Una storia che vive tra le dita e il cuore. E che parte da un panno verde.
Sì, perché la puntata è diventata un viaggio a ritroso nel tempo. Non solo in quello professionale, fatto di format, ministeri, bioarchitettura e buone pratiche internazionali, ma soprattutto nel tempo dell’anima. Quello di un ragazzo che giocava a Subbuteo con gli amici, tra tornei inventati, gol immaginari e calciatori scelti col cuore.
È lì che entra in scena il numero 9. Non un numero a caso. È il suo Borgonovo. Quello scelto per caso durante una vacanza a Ventotene, dopo una cotta estiva e per via di un legame, ancora inconsapevole, con Como, la città della ragazza. E così, tra Paolo Rossi e la magia della Nazionale, Gianni sceglie Borgonovo per la sua squadra di Subbuteo. Non sapeva che quella scelta gli avrebbe cambiato la vita.
Quel numero 9 lo ha accompagnato ovunque. In tasca, nel portafoglio, sul comodino, fino in teatro, fino alla laurea. Quel piccolo omino, con la maglia azzurra, ha segnato più gol di tutti nella sua personale lega Subbuteo. Ed è stato testimone silenzioso anche nei momenti più bui.
Gianni racconta con voce rotta la sua malattia a 18 anni, il tumore, i mesi in ospedale. E la notizia che lo scosse in quel momento: Stefano Borgonovo, il suo idolo, convocato in Nazionale. Un segnale, una coincidenza, una connessione che da quel momento non lo avrebbe più abbandonato.
Anni dopo, attraverso una serie di incastri improbabili e persone incontrate per caso, Gianni riesce a parlare con Stefano. Al telefono, con una voce impacciata, gli racconta tutta la sua storia. Borgonovo lo ascolta, si emoziona. Nasce un dialogo, fatto di messaggi, di silenzi, di sguardi. E quando la malattia colpisce anche Stefano, quella relazione si trasforma. Gianni diventa memoria viva, racconta a Stefano la sua carriera, gol dopo gol, squadra dopo squadra. Per restituirgli, con delicatezza e gratitudine, ciò che aveva ricevuto anni prima.

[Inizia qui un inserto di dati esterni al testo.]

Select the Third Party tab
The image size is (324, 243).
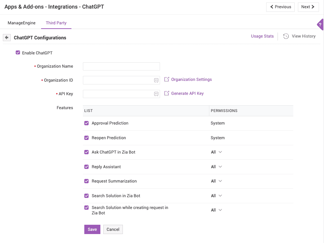click(56, 23)
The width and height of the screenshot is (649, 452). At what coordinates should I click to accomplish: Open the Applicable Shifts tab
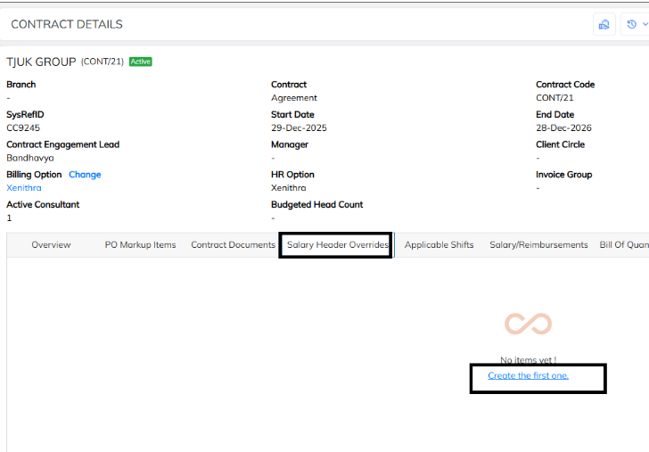click(440, 244)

Un aiuto silenzioso, ma concreto.
L’incontro fisico avverrà solo alla fine. In una clinica, quando ormai Stefano non parla più, ma comunica con gli occhi. Cinque minuti di silenzio e sguardi. Tanto basta per rivedere tutta la propria adolescenza, tutti i sogni appoggiati su quel panno verde.
Gianni ha poi scritto questa storia. È diventata una sceneggiatura, ha vinto un premio, ha ricevuto l’incoraggiamento di Chantal, la moglie di Stefano. Ma soprattutto, è diventata qualcosa che va oltre la narrazione. È diventata un ponte tra generazioni. L’ha raccontata ai suoi figli, ha fatto gol in partite per la Fondazione Borgonovo, ha trasmesso la passione per il gioco, per la memoria, per il rispetto.
E qui arriva la frase che chiude tutto, che resta addosso anche dopo che la puntata finisce. La frase con cui Gianni racconta il senso profondo di questa storia:
“Non sei fregato davvero finché hai da parte una buona storia e qualcuno a cui raccontarla.”